Which of the following is the most appropriate initial test for this patient?
A 52-year-old man presents to your clinic complaining of progressive dyspnea, which he has been experiencing for 6 to 8 months. When he was a teenager, he underwent splenectomy after being involved in a motor vehicle accident. A few years ago, the patient had pneumonia. On examination today, results of auscultation of the patient's lungs and heart are normal. An ECG shows right ventricular hypertrophy and right atrial enlargement. A chest x-ray shows asymmetrical enlargement of the pulmonary arteries with regions of hyperperfusion and hypoperfusion.

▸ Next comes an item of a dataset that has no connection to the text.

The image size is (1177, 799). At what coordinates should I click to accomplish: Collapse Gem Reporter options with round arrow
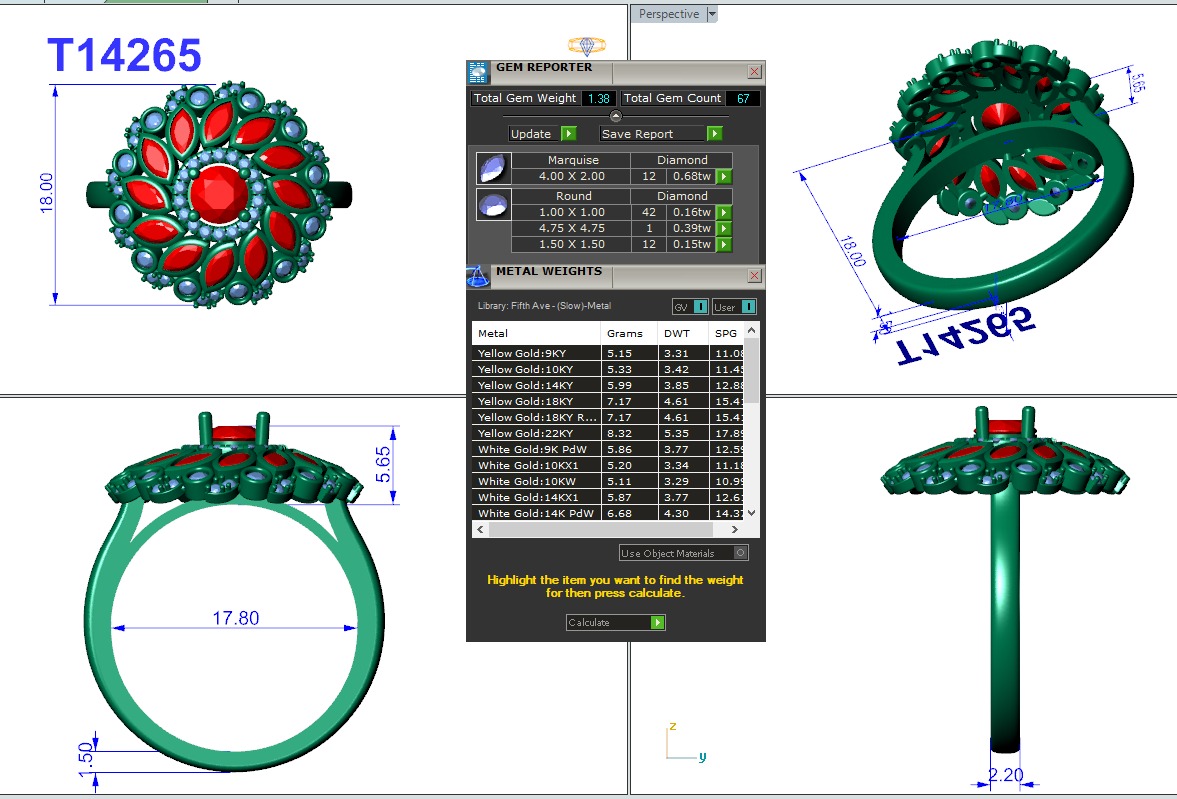(x=616, y=117)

A. Ventilation-perfusion lung scanning B. Pulmonary function testing C. Pulmonary angiography D. Transthoracic echocardiography
Ventilation-perfusion lung scanning-patients with chronic thromboembolic pulmonary hypertension (cteph) usually present months or years after the initial (and often asymptomatic) embolic event(s) with symptoms of pulmonary hypertension. the initial event may have been diagnosed as an episode of embolism (in only 50% of cases) or may have been undiagnosed or misdiagnosed as pneumonia. medical conditions associated with an increased risk of the development of cteph are splenectomy, ventriculoatrial shunt for the treatment of hydrocephalus, and chronic inflammatory disorders such as osteomyelitis and inflammatory bowel disease. the chest radiograph may be normal or may show abnormalities. findings suggestive of cteph include asymmetrical enlargement of the pulmonary arteries, regions of hyperperfusion and hypoperfusion, and focal fibrotic areas of old infarction that may be associated with local pleural thickening or cavitation. the ecg typically shows changes of right ventricular hypertrophy or strain, right atrial enlargement, and right bundle branch block. pulmonary function tests will most commonly show no abnormality of lung volumes or of spirometry measurements. the ventilation-perfusion lung scan is the best method of screening patients with pulmonary hypertension to identify those in whom the disorder may be caused by chronic thromboembolism. patients with chronic thromboembolism will have at least one segmental or larger perfusion defect. when large perfusion defects are seen on the ventilation-perfusion scan, additional testing is needed to confirm that the defects are caused by chronic thromboembolism. spiral ct is a noninvasive imaging technique that can allow identification of proximal chronic clots and detect other causes of pulmonary vascular obstruction. the use of pulmonary angiography in patients with pulmonary hypertension has been thought to be associated with a significant risk of death or adverse outcome.